In addition to the mentioned main annotation hosts, a number of annotation tools are available partly giving reliability scores, and some that integrate different sources. For example PRIAM  predicts enzyme functions based on sets of sequence profiles that have been computed for the entries of the ENZYME database, being an annotation source that may be integrated in a future version of EnzymeDetector. EFICAZ [13, 14] is also based on residue patterns. It can be obtained as a stand-alone tool or accessed via a web interface. With EFICAZ it is possible to integrate annotation data from an external source. But only the data of the KEGG database can be integrated and no other sources.
Yang et al.  suggested an annotation confidence score based on sequence comparisons with some reference organisms. The tool presented by Chitale et al. . delivers an annotation and a corresponding reliability score. As a serious drawback the user has to analyse the sequences one by one.
Within Apollo  and the UCSC Genome Browser database  it is possible to integrate annotation sources, but only with respect to the genomic positions of the genes and not on the available function predictions.
In order to easily access function annotations, life scientists currently have the choice between two different procedures. They either use one of the databases and may have to accept a serious loss of accuracy, or they manually compare different annotations. By selecting one data source, the result depends, among other factors, on the update cycle of the annotation host. Especially for the construction of metabolic models, the accuracy of the model strongly depends on the quality of the primary resources and the gene function prediction . Even one missing enzyme function can be highly critical, because it might have a great impact on the whole model. As stated by Schnoes et. al., the annotation errors in public databases are a problem that should not be underestimated, since these errors are propagated over time . In the manual evaluation of discrepancies between the sources, the scientist has no clear criteria for decision. In order to solve this problem and to give the scientist a fast overview, specialised tools that annotate, integrate, and mine the available information, are necessary .

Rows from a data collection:
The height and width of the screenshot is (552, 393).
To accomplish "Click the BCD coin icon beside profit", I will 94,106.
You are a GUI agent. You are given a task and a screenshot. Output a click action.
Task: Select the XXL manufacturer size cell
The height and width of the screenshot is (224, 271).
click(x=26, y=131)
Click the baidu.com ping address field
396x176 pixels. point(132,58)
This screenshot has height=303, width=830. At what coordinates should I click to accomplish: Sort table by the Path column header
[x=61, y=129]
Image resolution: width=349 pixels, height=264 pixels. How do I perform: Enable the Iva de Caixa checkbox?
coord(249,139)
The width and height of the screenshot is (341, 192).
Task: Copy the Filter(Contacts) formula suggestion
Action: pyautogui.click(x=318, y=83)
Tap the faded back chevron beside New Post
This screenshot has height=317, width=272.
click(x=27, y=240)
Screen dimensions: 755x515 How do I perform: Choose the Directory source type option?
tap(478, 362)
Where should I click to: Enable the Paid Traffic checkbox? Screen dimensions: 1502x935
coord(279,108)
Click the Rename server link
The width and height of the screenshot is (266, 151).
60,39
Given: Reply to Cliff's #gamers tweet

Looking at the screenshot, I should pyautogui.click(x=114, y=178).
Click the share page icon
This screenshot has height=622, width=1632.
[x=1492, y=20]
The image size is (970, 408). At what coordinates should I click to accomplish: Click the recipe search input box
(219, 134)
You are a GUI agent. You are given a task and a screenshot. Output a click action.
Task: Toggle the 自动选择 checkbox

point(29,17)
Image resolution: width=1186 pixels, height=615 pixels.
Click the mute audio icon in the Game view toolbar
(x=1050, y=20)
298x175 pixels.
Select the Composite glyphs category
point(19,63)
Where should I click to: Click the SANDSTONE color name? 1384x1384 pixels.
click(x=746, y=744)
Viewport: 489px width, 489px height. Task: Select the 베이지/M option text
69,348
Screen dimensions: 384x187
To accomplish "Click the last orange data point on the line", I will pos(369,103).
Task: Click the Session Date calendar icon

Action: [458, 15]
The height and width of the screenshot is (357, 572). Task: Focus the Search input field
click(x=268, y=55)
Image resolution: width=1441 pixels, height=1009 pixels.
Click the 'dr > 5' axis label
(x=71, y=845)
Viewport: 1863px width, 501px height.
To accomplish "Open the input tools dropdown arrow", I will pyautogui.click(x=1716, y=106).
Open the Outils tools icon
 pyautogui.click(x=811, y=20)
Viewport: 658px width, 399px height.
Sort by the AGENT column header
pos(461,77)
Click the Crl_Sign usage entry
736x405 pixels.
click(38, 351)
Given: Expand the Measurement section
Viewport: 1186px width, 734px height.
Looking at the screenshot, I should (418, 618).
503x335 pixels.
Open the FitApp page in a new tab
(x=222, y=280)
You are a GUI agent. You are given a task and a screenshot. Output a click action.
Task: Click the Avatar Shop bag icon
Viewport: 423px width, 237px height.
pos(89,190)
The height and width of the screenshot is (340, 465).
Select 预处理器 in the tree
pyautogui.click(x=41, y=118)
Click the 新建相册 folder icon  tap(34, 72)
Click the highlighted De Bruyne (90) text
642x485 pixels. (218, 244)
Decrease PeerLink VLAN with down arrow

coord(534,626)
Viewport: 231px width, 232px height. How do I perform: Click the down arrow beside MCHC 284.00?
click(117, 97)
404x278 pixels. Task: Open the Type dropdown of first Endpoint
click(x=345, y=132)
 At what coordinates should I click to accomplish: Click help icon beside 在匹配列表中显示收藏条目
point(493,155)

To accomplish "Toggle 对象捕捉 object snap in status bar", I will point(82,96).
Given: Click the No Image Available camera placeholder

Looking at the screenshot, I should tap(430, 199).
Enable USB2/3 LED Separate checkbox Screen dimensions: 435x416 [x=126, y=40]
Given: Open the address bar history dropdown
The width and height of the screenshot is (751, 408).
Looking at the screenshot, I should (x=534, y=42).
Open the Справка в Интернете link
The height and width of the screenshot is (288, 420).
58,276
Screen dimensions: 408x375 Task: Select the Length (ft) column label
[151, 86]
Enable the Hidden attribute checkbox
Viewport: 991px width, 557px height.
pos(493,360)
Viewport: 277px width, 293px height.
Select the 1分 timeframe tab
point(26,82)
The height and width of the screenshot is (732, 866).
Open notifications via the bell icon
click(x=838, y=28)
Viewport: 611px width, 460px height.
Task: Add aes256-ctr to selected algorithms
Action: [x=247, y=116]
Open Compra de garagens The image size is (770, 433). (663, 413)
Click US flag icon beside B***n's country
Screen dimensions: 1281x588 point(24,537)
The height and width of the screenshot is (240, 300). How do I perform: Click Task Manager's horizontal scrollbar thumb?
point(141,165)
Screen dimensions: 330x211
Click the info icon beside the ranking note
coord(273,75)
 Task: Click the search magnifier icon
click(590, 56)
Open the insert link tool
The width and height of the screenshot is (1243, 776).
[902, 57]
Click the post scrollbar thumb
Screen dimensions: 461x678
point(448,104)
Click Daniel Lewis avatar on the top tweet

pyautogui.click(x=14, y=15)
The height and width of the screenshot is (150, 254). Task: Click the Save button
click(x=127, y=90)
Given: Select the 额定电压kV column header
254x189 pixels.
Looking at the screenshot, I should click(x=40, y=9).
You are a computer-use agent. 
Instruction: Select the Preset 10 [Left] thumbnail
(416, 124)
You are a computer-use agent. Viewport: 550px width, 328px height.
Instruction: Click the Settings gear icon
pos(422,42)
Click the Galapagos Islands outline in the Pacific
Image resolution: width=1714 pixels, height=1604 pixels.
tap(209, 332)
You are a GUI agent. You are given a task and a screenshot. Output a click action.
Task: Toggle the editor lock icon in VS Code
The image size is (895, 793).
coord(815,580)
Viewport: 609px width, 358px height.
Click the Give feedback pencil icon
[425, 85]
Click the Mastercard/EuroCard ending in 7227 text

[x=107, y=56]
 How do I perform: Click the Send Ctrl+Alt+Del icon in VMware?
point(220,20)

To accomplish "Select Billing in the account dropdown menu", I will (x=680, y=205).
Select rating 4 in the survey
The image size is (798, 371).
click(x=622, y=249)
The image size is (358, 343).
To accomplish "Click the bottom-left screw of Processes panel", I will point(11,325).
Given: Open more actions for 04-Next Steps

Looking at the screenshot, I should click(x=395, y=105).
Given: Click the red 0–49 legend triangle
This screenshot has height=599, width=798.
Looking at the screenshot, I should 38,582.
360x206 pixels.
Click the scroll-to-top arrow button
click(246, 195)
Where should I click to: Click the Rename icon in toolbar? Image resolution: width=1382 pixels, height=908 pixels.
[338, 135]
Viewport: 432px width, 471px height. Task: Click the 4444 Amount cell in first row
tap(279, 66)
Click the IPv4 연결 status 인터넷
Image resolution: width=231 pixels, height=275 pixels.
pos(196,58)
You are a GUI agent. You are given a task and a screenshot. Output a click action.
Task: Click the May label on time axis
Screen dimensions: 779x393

# WHAT TO WORK ON:
1. In the excerpt on enzyme function annotation tools, which database is the only external source whose data EFICAZ can integrate?
2. Write a continuation of the text on enzyme function annotation tools, starting after its last sentence.
The rows are not needed for any of the tasks.

# OUTPUTS FOR THE TASKS:
1. EFICAZ can integrate data only from the KEGG database.

2.
For this purpose, the program EnzymeDetector was created. It includes a reasonable and comprehensible scoring scheme, and combines the information of the major databases, a frequently updated BLAST-based annotation, and a sequence pattern search. It provides the possibility to obtain a fast overview of the possible annotations for each gene and additional help to distinguish between their qualities. The advantage over previously described tools is given by the fact that the scientist does not have to manually analyse single sequences, but has the data for the whole genome pre-calculated in a database. Furthermore the database is easily accessible and can be downloaded. Although a background knowledge of functional annotation is very helpful, the tool EnzymeDetector can even be used by life scientists, not familiar with bioinformatics.
Construction and content
We used nine different prokaryotic genomes as training data to determine optimal thresholds and default values. The statistics shown in this manuscript were done for those organisms as well. The nine organisms are Corynebacterium glutamicum ATCC13032, Dinoroseobacter shibae DFL12, Escherichia coli K12 MG1655, Pseudomonas aeruginosa PAO1, Pseudomonas putida KT2440, Sulfolobus solfataricus P2, Thermus thermophilus HB27, Yersinia pseudotuberculosis IP32953 and Yersinia pseudotuberculosis YPIII.
As a first step, the program collects and stores enzyme function annotations from different databases. Currently, the program uses data from NCBI, KEGG, PEDANT, a database specialised on Sulfolobus , the Pseudomonas Genome Database V2, and the annotation data found in Swiss-Prot . The annotation of other databases can easily be added by including a respective parser.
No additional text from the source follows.